Improved capacity, but Brussels Airport air traffic still affected by strike

Air traffic at Brussels Airport was seriously disrupted for most of the day after a wild strike staged by Belgium's air traffic controllers. The situation improved during the course of the day, but the situation remains volatile. There were only 15 departures or arrivals per hour - compared to 76 normally - early this morning, but this number was increased to 40 after 10AM, and climbed further after 3PM. However, the situation remains volatile.

What is it about?

The strike is about a draft accord on early retirement at Belgocontrol. Air traffic controllers would no longer have to turn up to work from the age of 58 - instead of 55 now - and they would receive 85% of their salary. Staff are also unhappy about increased working pressure due to staff cuts. The number of breaks they can take, will go down.

Staff say their job is a very demanding and responsible one that brings a lot of pressure. Postponing early retirement is not a good idea, they argue. People should be able to stay fully focused at all times, also at a later age.

Trades unions divided

The Guild of Air Traffic Controllers opposes the draft agreement and called on its members - some 300 people - to down tools. The other traditional unions are divided on the matter. While the socialist union accepted the deal, the liberal and Christian trades unions VSOA and ACV do not support the draft agreement, but called on their members to come to work anyway.

Situation can change at every new shift

A large number of air traffic controllers at Zaventem reported in sick yesterday afternoon, to voice their protests. The situation did not really improve this morning, with again a large number of employees reporting themselves ill - "not fit to work" to be more precise.

The latest news this afternoon was that more employees turned up for the shift starting at 3PM, but nobody knows what the 10PM shift will give.

Brussels Airlines forced to cancel some 90 flights

The first strike action started around 5PM yesterday. Since then, some 100 flights were cancelled. As a precaution, Brussels Airlines decided to scrap 87 of their flights that were scheduled for today. Some 160 flights should go ahead though.

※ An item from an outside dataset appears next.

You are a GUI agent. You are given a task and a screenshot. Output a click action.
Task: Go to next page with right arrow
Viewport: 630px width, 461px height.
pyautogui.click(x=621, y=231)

Most of the cancelled flights are short-distance services within Europe. Brussels Airlines will try to maintain long-distance flights, such as America and Africa, as much as possible.

Worst-case scenario

The strike come at a very bad moment, as the airport was slowly recovering after the 22 March bomb blasts.

To make matters even worse, the only access road to the airport was closed by police yesterday afternoon, after a suspicious-looking vehicle was intercepted. This created long traffic jams, with some passengers just leavings their cars and continuing by foot.